— Почему тебе жалко рыбака, а не меня? На что буду жить я?
— Ты-то уж найдешь кого-нибудь, у кого сможешь взять в долг, — вздохнул Давид. Увы, он догадывался, у кого именно. Он как раз получил немного денег после матери. Немного, правда, но все же какой-то резерв.
Когда дело было закончено и они вышли от почтовой дамы на цветастом диванчике, Давид вздохнул с облегчением, как будто с него свалилась тяжесть. Он улыбнулся, с некоторым удивлением иронизируя над собой, и повернулся к ней, чтобы объяснить, зачем он вдруг стал ей читать мораль, когда она с уважением и еще с каким-то едва уловимым чувством произнесла:
— Никогда бы не подумала, что кто-нибудь, кроме верующего, может быть таким строгим.
В замешательстве Давид понял, что у нее это не было насмешкой.
— Что ты имеешь в виду? А ты не думаешь, что неверующий тоже может быть честным?
— Нет, но… — начала она и казалась совершенно сбитой с толку. — Там-то, дома у нас, ясно, все знают, что такое грех и проклинают его — но писатели и всякие другие…
Давид улыбнулся:
— Ну, не все же писатели оставили в твоей душе такой горький осадок?
— Я знаю только немногих, — призналась она. — В той компании, куда я попала, когда приехала в Стокгольм, было несколько человек из тех, что пишут в газеты — иногда, если удастся пристроить то, что напишешь — и несколько художников. И все они жили, как придется, часто вместе, а деньги — да денег почти ни у кого и не было.
— А как ты туда попала? И когда?
— Два года назад. Когда приняли мою книгу. Тогда я должна была податься из дому.
— Почему же?
— Ну, понимаешь… мама и все в нашем приходе с ума бы сошли. Это ведь светская книга. Греховная.
Давид опять испытующе посмотрел на нее, но в ее голосе и намека не было на кавычки.
Как все люди, выросшие в очень стесненных условиях, она привыкла считать само собой разумеющимся все то, что относится к ее персоне: «мама», «прихожане», эти слова покрывали такие обширные области на карте ее души, что она даже не находила нужным их объяснять.
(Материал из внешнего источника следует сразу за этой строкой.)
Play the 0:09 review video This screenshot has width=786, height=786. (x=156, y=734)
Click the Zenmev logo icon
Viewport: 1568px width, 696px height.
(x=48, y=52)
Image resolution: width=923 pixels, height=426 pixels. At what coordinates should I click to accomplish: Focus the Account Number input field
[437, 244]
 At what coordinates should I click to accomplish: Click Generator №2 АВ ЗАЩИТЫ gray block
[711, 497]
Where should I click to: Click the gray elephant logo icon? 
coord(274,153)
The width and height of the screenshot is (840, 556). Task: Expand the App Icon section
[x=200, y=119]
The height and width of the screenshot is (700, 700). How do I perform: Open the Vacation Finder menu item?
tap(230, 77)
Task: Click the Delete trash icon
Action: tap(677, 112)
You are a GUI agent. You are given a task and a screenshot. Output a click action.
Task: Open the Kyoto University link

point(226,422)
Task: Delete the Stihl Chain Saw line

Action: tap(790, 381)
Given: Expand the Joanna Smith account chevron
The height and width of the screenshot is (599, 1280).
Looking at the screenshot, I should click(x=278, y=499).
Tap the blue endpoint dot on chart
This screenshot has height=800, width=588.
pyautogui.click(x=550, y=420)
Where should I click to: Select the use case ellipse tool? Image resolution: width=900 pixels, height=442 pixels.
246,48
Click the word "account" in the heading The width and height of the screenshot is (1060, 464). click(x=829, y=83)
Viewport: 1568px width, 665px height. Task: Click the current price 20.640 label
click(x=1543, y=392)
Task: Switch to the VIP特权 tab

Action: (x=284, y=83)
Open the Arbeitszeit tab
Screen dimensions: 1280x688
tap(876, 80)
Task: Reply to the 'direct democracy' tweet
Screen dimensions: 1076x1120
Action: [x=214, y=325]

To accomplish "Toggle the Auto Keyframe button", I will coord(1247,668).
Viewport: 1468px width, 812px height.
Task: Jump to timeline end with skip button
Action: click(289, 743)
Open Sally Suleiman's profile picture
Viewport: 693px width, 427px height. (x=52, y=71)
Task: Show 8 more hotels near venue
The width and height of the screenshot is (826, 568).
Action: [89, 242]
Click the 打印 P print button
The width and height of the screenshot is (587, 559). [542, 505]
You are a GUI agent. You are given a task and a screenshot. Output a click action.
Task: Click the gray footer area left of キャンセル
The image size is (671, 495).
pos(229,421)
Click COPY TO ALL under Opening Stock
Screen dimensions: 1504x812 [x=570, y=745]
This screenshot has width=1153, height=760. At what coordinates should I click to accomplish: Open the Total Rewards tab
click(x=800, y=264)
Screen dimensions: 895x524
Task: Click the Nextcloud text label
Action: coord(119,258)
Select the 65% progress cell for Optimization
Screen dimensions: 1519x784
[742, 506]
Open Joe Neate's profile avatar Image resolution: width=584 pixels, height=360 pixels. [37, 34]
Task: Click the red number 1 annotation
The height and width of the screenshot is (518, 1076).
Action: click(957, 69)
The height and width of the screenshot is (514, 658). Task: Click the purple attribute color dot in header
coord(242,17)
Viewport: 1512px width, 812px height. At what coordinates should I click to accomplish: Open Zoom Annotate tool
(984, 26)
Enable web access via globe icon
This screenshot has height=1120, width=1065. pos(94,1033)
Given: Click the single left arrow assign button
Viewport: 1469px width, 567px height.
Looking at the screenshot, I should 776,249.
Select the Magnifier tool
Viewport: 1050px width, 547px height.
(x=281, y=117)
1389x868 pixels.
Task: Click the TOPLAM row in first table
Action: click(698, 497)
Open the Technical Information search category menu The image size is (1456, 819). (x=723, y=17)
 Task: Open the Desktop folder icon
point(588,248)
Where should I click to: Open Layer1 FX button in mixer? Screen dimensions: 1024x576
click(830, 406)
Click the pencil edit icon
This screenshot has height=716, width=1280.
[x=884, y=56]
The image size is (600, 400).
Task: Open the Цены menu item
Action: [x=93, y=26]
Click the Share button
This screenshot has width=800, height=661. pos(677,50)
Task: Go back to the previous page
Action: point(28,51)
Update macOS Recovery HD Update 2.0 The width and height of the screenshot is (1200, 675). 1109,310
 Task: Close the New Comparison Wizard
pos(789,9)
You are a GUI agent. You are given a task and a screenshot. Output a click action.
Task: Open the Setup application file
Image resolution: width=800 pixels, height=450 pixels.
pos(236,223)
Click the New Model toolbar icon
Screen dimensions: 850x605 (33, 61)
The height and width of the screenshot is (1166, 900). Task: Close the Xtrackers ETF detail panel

Он спросил, как она начала писать. Тут она зажглась:
— Я не могла не писать! Я писала массу, массу, только потихоньку. Никто не понимал, чем я занимаюсь у себя на чердаке, все думали, что я немножко туповата. А потом, однажды вечером — на богослужении — мне было видение.
— Видение?!
— Да. Меня понесло куда-то, люди все исчезли, голоса слышались издалека, только свечки разгорались все ярче, все ярче… Но это не было зовом, призывом к спасению души.
Она содрогнулась с головы до ног, будучи все еще во власти своего таинственного страха.
Он спросил неловко:
— А «видение», «зов» тебе какой был?
— Что я должна убежать и стать писательницей. Большой писательницей, — подчеркнула она, с естественным высокомерием избранной и отмеченной.
Давид долго молчал. Отчасти слова девушки помогали понять ее личность и поведение, — но не тот необъяснимый факт, что к ней пришла удача.
— Мне бы хотелось прочесть твою книжечку, — сказал он. — Она у тебя с собой?
Впервые Наэми покраснела, «как молодая девушка».
— Она у меня здесь, — застеснялась она и начала теребить узел веревки, обвязывающей чемодан, который нес Давид.
— Подожди, мы сейчас придем, — остановил он ее и перешагнул через одну из спящих на дороге собак. — Вот мы и дома.
Они благополучно разминулись со стадом коз, маленькая худая женщина босиком гнала их в этот момент вверх по крутой улице. Козы были тоже маленькие и худые, на зимнем пастбище в горах особенно не разгуляешься, но все они весело семенили на утреннем солнышке.
Женщину прозвали «Поющая Мария», он слышал ее каждое утро. Теперь она тоже пела своим резким голосом какую-то печальную песенку, он мог различить только припев:
Память, забудь, забудь
Того, кого помнишь…
Давид остановился. «…Того, кого помнишь». Наэми тоже остановилась и обернулась вслед козам.
— Взгляни на их безумные желтые глаза, — скривила она губы. — Так и видно, что они злые, эти животные.
— А разве есть злые животные? — удивился Давид, ласково глядя на беременную черную козу, так мужественно и старательно шагавшую вперед по каменистой дороге. Она напомнила ему Консепсьон.